Ricky So...Dan's brother had Down syndrome. He was born in the late 1950's. He died at the age of 18 when Dan was 12. He had a heart condition that these days would be corrected. They didn't do heart surgery on people with Down syndrome back then. Anyway, funny that Molly (my mother-in-law) had 2 very good friends have children with Down syndrome also. Isn't that neat? This is Bill (formerly Billy) who stopped by to meet our newest little guy. His mom was so excited and couldn't get enough of the boys. Bill is so very sweet. He is 40.
This is so exciting. Stas was not able to chew anything when he first came. Everything had to be soft of liquidy enough to swallow without chewing. We have pureed every meal...adding water, applesauce or summer bunnernut squash soup. We have been practicing chewing (via learning from Speech Therapy) to teach him to strengthen his jaw and to chew. Look what happened this afternoon!!!! My superhero! He is so cute....now if we can get rid of the h. pylori we can kiss him again....I have it too. It stinks (no pun intended!). I have to get EVERYONE'S poop today. Wish me well.

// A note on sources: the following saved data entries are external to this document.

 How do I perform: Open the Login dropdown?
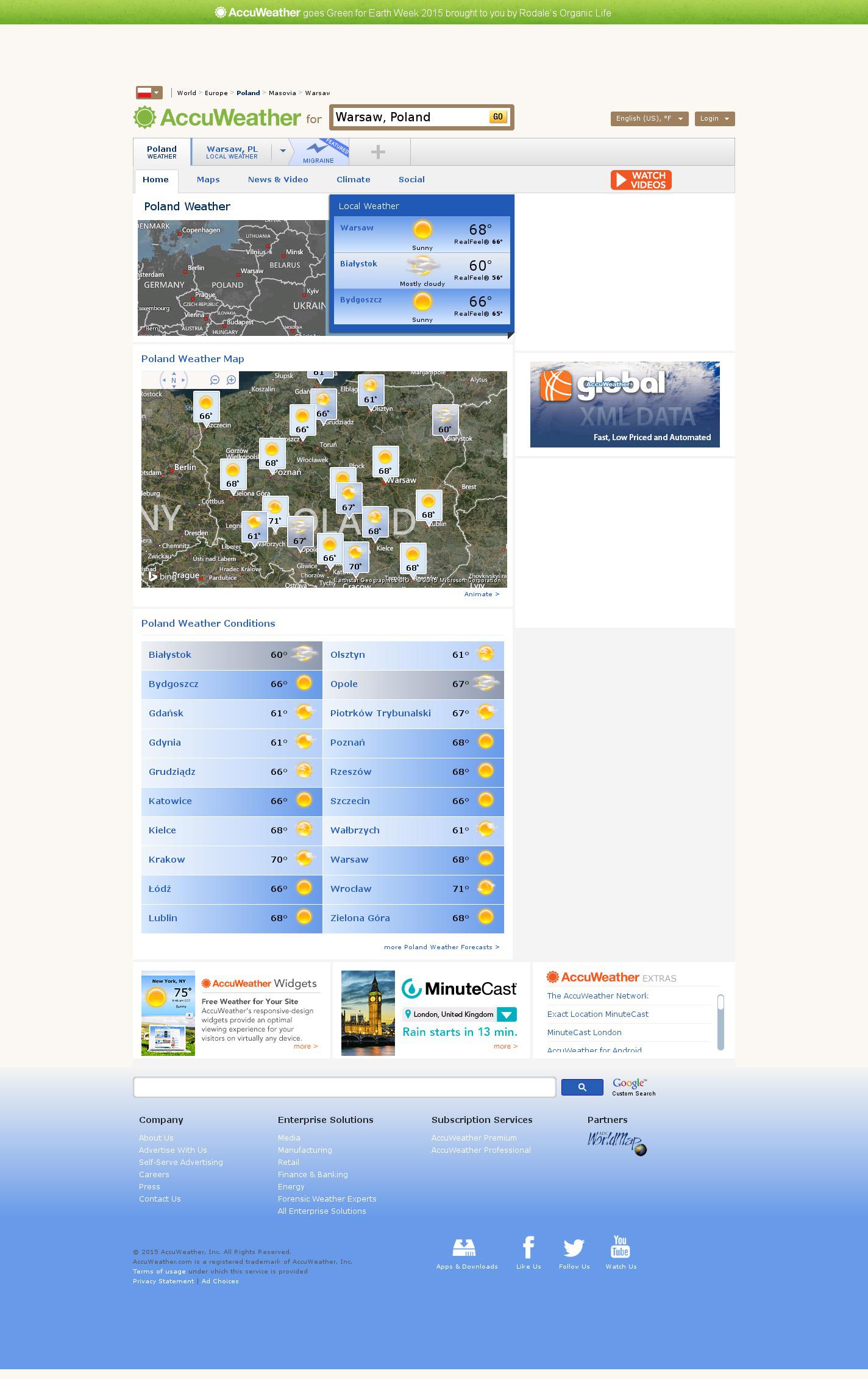click(714, 118)
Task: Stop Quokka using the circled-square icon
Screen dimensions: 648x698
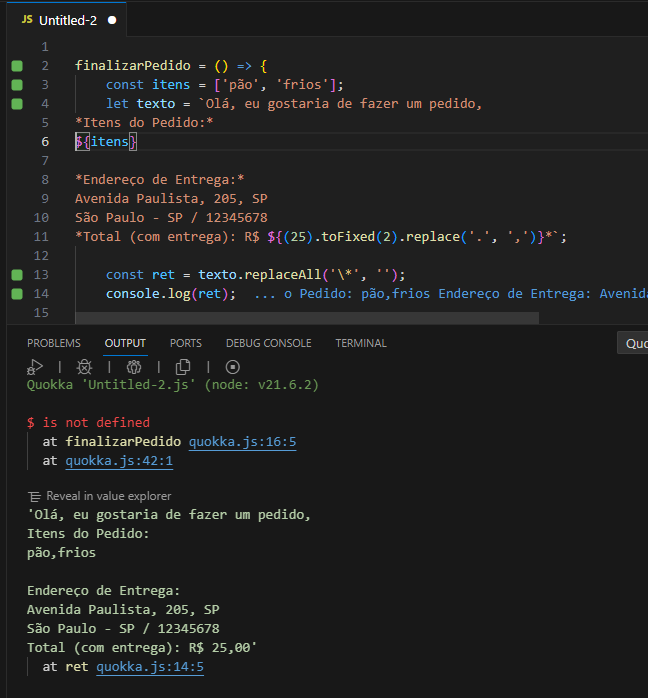Action: coord(232,367)
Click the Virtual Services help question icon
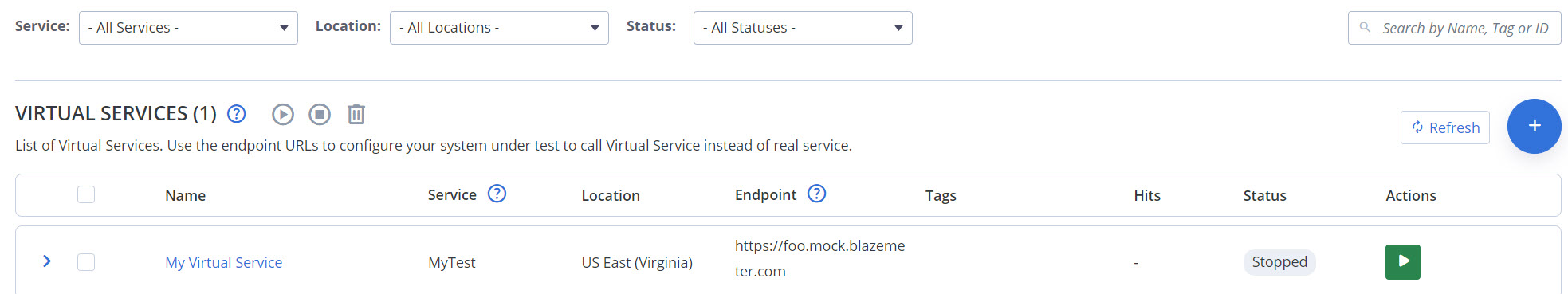The height and width of the screenshot is (294, 1568). click(237, 114)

Jealous?? If you are coming home with a little one from EE, PLEASE have them checked right away for it and don't let it go without aggressive treatment....Enjoy the video! I am.
I am the mom of 8...it just happened! When we felt as though our plate was full, God dished us up some dessert. You know...there is ALWAYS room for dessert....right? Along came Ricky, and nearly 4 years later Stas. I LOVE Down syndrome. If people knew what our family experiences with our kids with DS, they would envy us :-) Not bragging, just saying.